◆ What needs to be done
All entries must be set down once more, precisely as given.
*** Begin section ***
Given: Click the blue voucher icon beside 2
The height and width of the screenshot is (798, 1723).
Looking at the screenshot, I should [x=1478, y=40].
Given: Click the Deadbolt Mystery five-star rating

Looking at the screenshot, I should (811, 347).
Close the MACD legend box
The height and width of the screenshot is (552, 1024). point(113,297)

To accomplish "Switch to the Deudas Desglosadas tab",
*** End section ***
◆ Exercise response
Given: Click the blue voucher icon beside 2
The height and width of the screenshot is (798, 1723).
Looking at the screenshot, I should [x=1478, y=40].
Given: Click the Deadbolt Mystery five-star rating

Looking at the screenshot, I should (811, 347).
Close the MACD legend box
The height and width of the screenshot is (552, 1024). point(113,297)

To accomplish "Switch to the Deudas Desglosadas tab",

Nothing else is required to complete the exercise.